Nello scenario attuale le forme (ma pure i contenuti) della narrazione appaiono condizionate dal moltiplicarsi dei mezzi messi a disposizione dalle nuove tecnologie di comunicazione, che hanno trasformato la vita quotidiana in una persistente e insistente opera di produzione, trasmissione e archiviazione di storie, documenti, immagini. E l’immobilità di questo periodo lo ha reso ancora più evidente. Un insieme di micro-narrazioni che ritmano la nostra giornata via web, email, messaggistica istantanea, chiamate, videochiamate.

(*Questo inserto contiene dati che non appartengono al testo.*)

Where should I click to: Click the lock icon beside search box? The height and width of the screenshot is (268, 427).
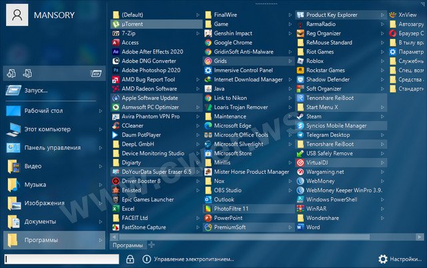130,259
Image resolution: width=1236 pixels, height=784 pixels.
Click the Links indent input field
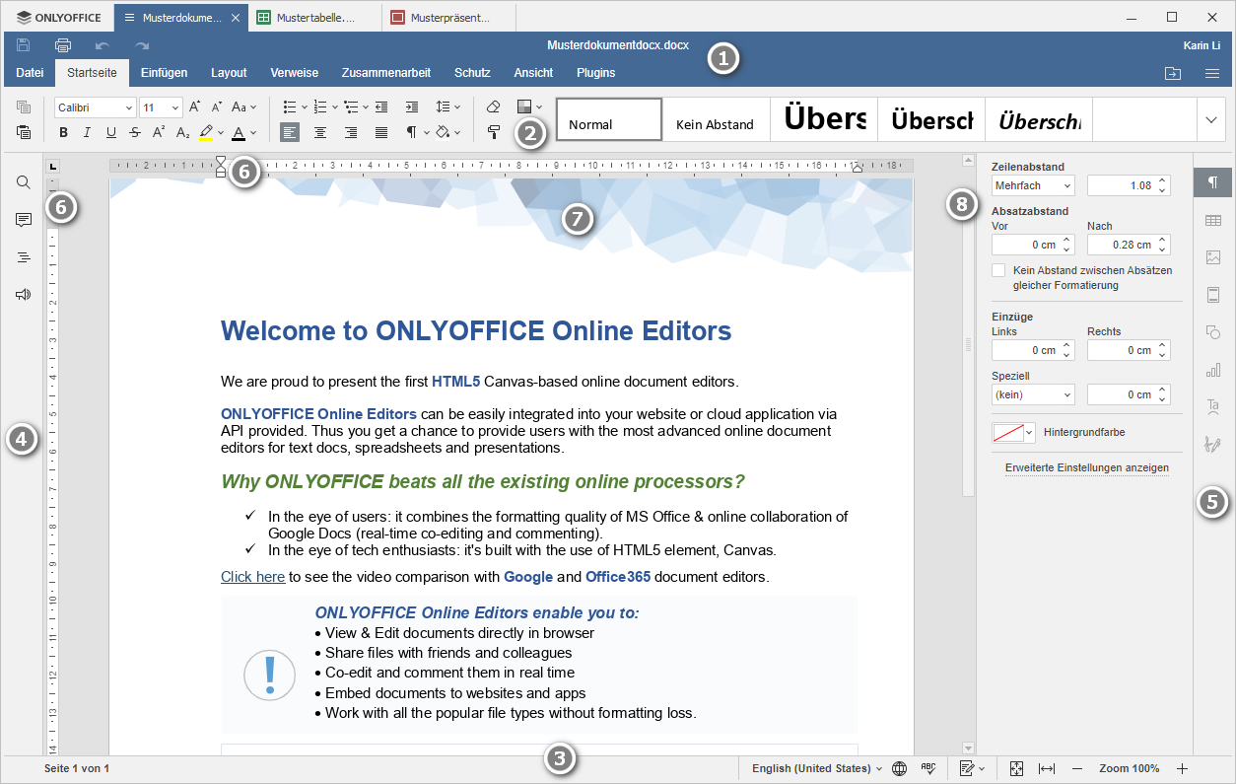tap(1025, 350)
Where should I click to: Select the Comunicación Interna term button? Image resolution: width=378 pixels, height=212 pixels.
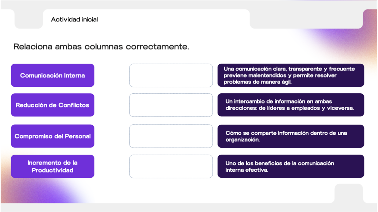(52, 76)

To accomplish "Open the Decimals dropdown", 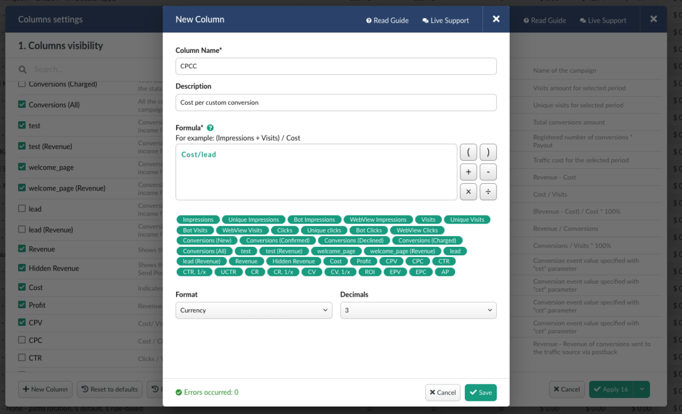I will pyautogui.click(x=418, y=310).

Così nell’era Covid anneghiamo in parole, storie, commenti, tratti, video. Non riusciamo a sintetizzare-tradurre-fissare il momento che stiamo attraversando in una sola frase. Però l’immagine si impone per la sua forza immediata, quasi trascendente rispetto alla volontà e possibilità di comunicare un concetto. Perché, con René Char: «Solo gli occhi sono ancora capaci di gettare un grido».

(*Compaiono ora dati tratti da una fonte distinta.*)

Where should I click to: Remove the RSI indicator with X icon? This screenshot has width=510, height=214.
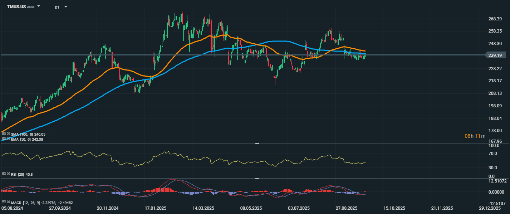pos(8,174)
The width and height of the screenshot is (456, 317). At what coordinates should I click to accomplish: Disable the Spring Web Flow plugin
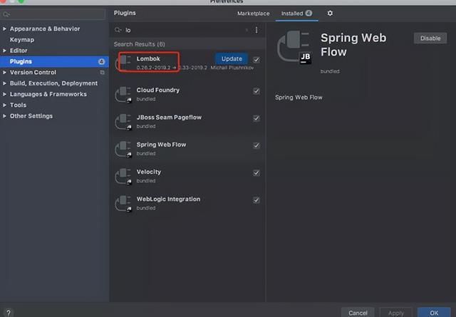(430, 38)
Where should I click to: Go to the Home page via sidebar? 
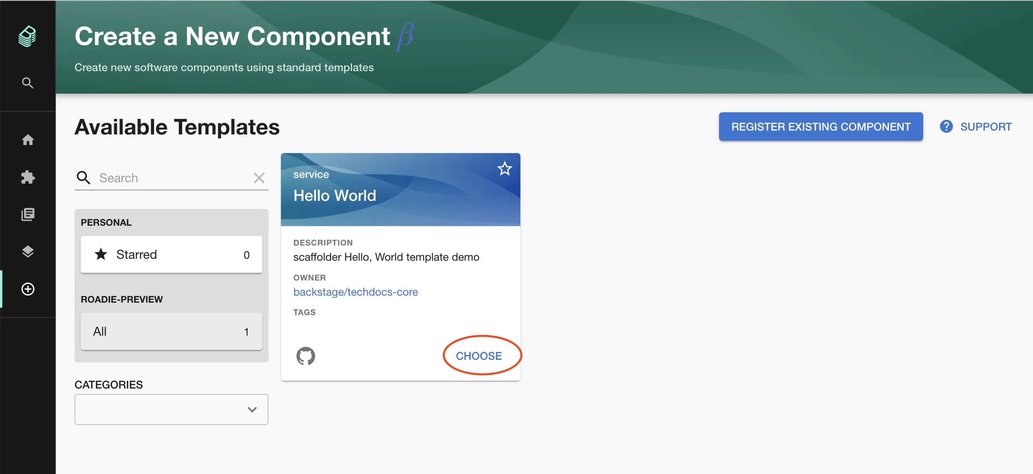(x=28, y=140)
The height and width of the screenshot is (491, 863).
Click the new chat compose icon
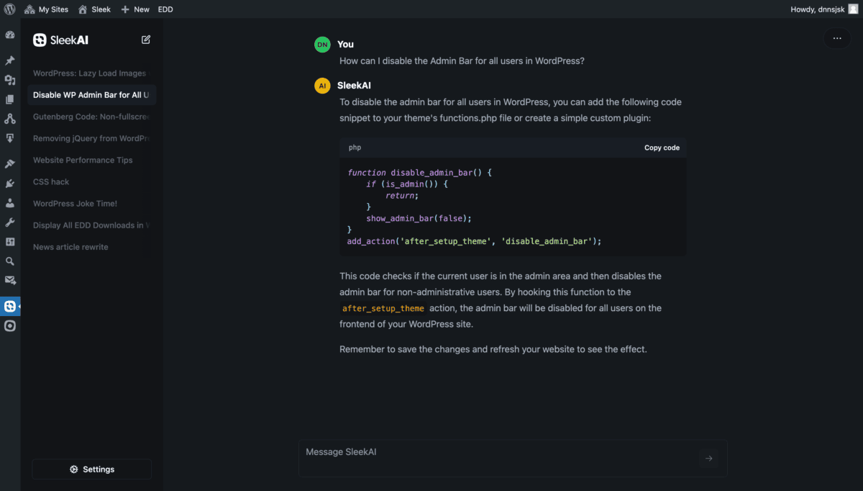(x=146, y=40)
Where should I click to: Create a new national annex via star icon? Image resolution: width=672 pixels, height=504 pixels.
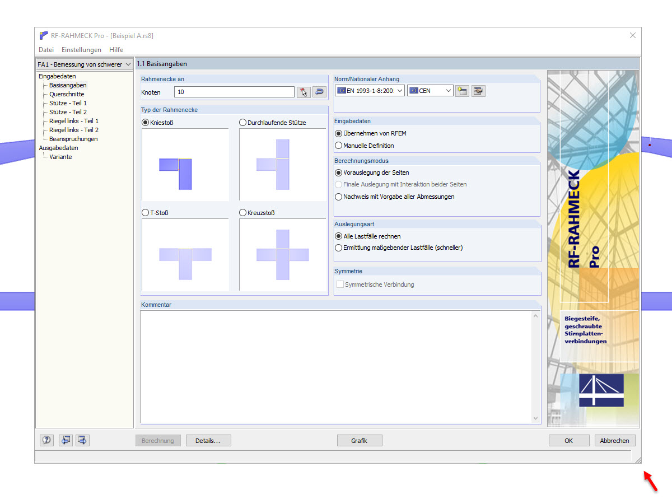(x=461, y=90)
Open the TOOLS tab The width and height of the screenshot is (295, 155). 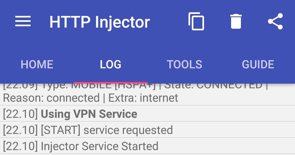tap(184, 65)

E forse l’immagine riesce in questa occasione in ciò che per la parola è impossibile: comunicare l’immenso vuoto. Un ossimoro comunicativo che spiazza la parola. Ma non l’immagine. Ed ecco dunque che tutti ricorderanno il Papa nella Piazza San Pietro vuota. Il presidente della Repubblica Sergio Mattarella davanti all’Altare della Patria in uno scenario deserto. E forse più di tutto, l’immagine che probabilmente descriverà in futuro questo momento è quella della città di Whuan vuota. Le strade deserte. Hiroshima, Berlino, Dresda: la tragedia che distrugge tutto. E lascia il vuoto. Ecco, l’immagine è piena di vuoto. Il mondo è stato pieno di vuoto. Vuoto: una parola che la parola scritta non può descrivere con altrettanta efficacia. Nell’era della comunicazione permanente l’assenza diventa quasi incomunicabile. Se non attraverso le immagini.

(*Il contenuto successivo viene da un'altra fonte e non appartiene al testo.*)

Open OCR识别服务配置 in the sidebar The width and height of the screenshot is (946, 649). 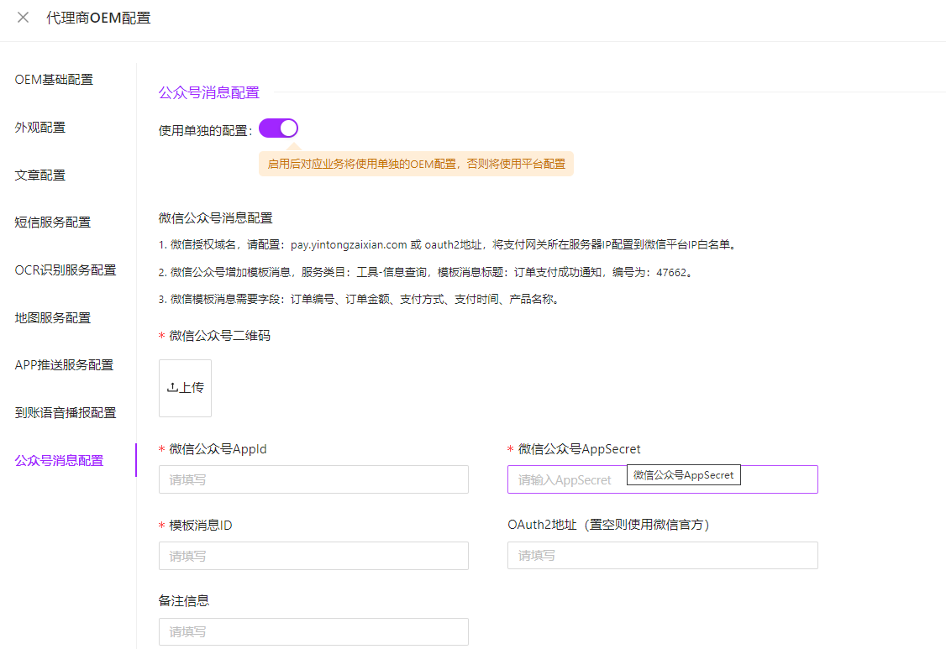(66, 270)
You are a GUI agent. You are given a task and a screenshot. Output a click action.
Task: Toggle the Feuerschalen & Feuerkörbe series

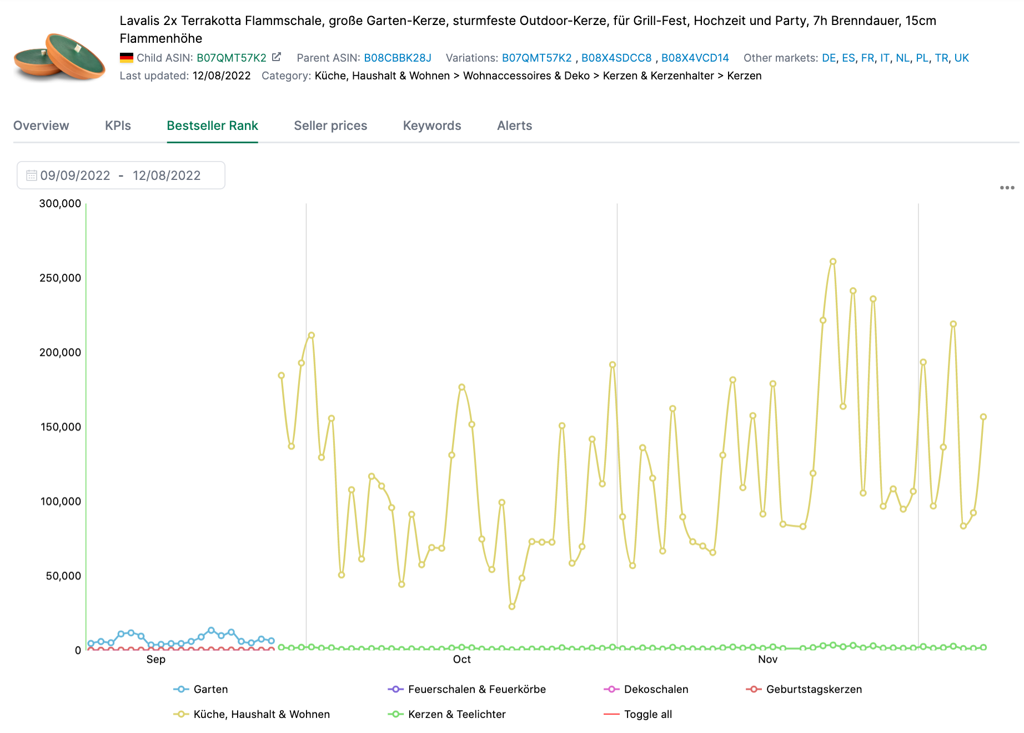pyautogui.click(x=476, y=689)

Siamo nell’epoca delle multi-narrazioni, sempre e immediatamente disponibili, in qualunque tempo e luogo ci si trovi. Ne consegue una mutazione radicale di concetti come memoria, tempo, spazio, oltre alle modalità con cui vengono a stabilirsi le relazioni tra gli individui.
Guardando le immagini che hanno segnato la storia e soprattutto quelle tradotte in opera pittorica, ho visto fatti, situazioni, emozioni, vissuti che entrano in punta di piedi o prepotentemente nel farsi delle opere e, ancor prima, nell’immaginario collettivo. Momenti sottilmente o imperiosamente epocali, che marcano un confine tra un prima e un dopo. Pensando a parole chiave come “attesa” e “solitudine” che certamente connotano questo momento, le immagini sono davvero molte dove il nervo scoperto è l’incertezza. L’inconsistenza del presente quando il passato immediatamente vicino era radicalmente diverso. Così è stato oggi. Le strade vuote hanno dato piena rappresentazione di quanto sia fragile il presente. Il presente che nella civiltà della comunicazione è il flusso continuo delle parole. Che può essere fermato in un’immagine.